Uno dei punti del Decreto Rilancio è l’ampliamento dei posti disponibili sia per il concorso straordinario che ordinario secondaria. 8.000 i posti a disposizione per ciascuna procedura.

Incremento posti concorsi banditi

“1. Il numero dei posti destinati alla procedura concorsuale straordinaria di cui all’articolo 1 del decreto-legge 29 ottobre 2019, n. 126, convertito con modificazioni dalla legge 20 dicembre 2019, n. 159 viene elevato a trentaduemila.

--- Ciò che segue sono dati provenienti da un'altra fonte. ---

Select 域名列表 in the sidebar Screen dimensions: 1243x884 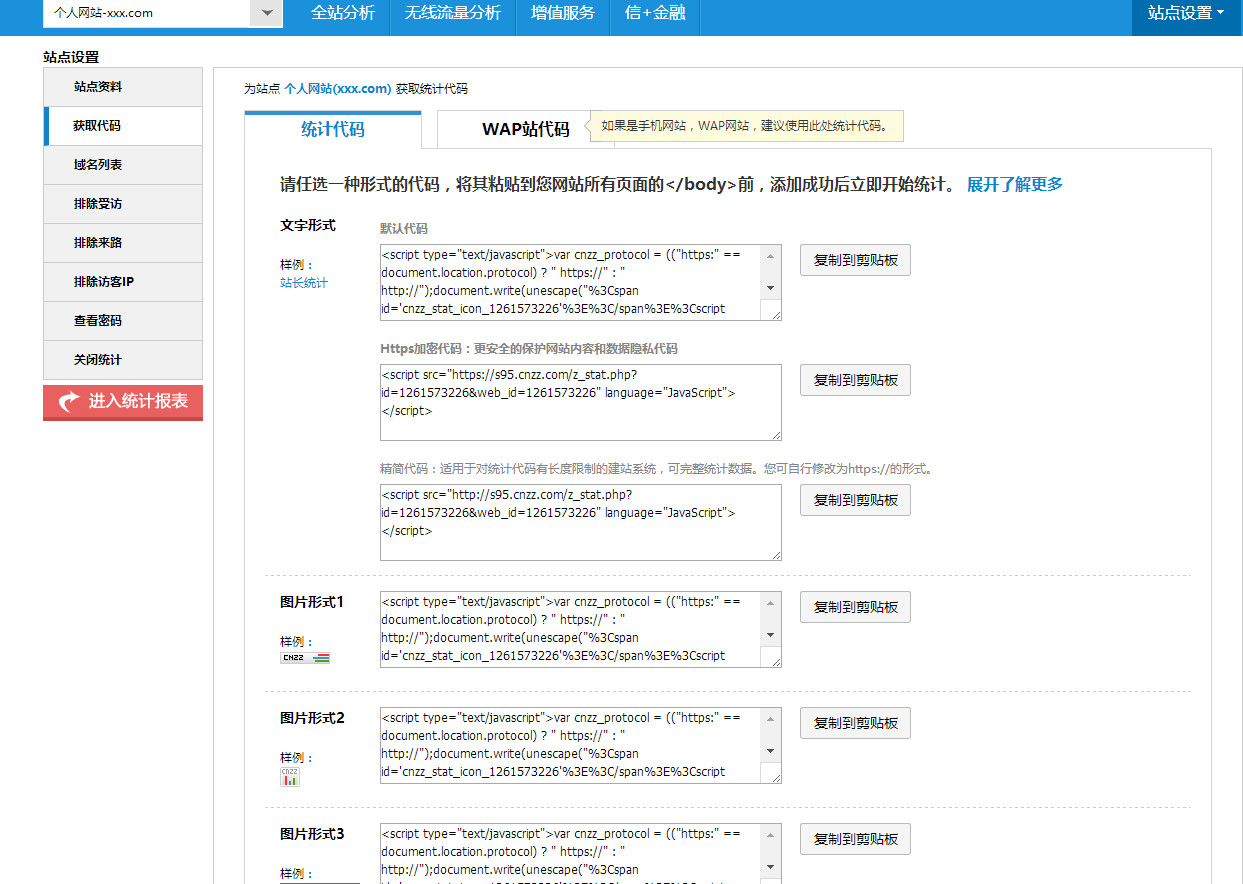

A tal fine, fermo restando il limite annuale di cui all’articolo 1, comma 4, del citato decreto-legge, le immissioni in ruolo dei vincitori possono essere disposte, per le regioni e classi di concorso per cui è stata bandita la
procedura con decreto dipartimentale 510 del 23 aprile 2020 di cui sono fatti salvi tutti gli effetti, anche successivamente all’anno scolastico 2022/2023, sino all’assunzione di tutti i trentaduemila vincitori.

2. Il numero dei posti destinati alle procedure concorsuali ordinarie di cui all’articolo 400 del decreto legislativo 16 aprile 1994, n. 297 e all’articolo 17, comma 2, lettera d) del decreto legislativo 13 aprile 2017, n. 59, in deroga all’articolo 1, comma 4 del decreto legge 29 ottobre 2019, n. 126, è incrementato, complessivamente, di ottomila posti.

A tal fine, fermo restando il relativo limite annuale le immissioni in ruolo dei vincitori possono essere disposte, per le regioni e classi di concorso per cui sono state bandite le procedure con decreti dipartimentali n. 498 e 499 del 21 aprile 2020 di cui sono fatti salvi tutti gli effetti, anche successivamente all’anno scolastico 2021/2022, sino all’assunzione di tutti i vincitori.”

Ieri avevamo ipotizzato in un nostro articolo che tale incremento dei posti potesse riguardare anche classi di concorso non bandite con i decreti pubblicati in Gazzetta Ufficiale il 28 aprile.

La formulazione del decreto farebbe credere invece solo ad un incremento dei posti per le classi di concorso già bandite.

Attendiamo info più dettagliate dopo il passaggio del decreto in Parlamento per l’approvazione definitiva.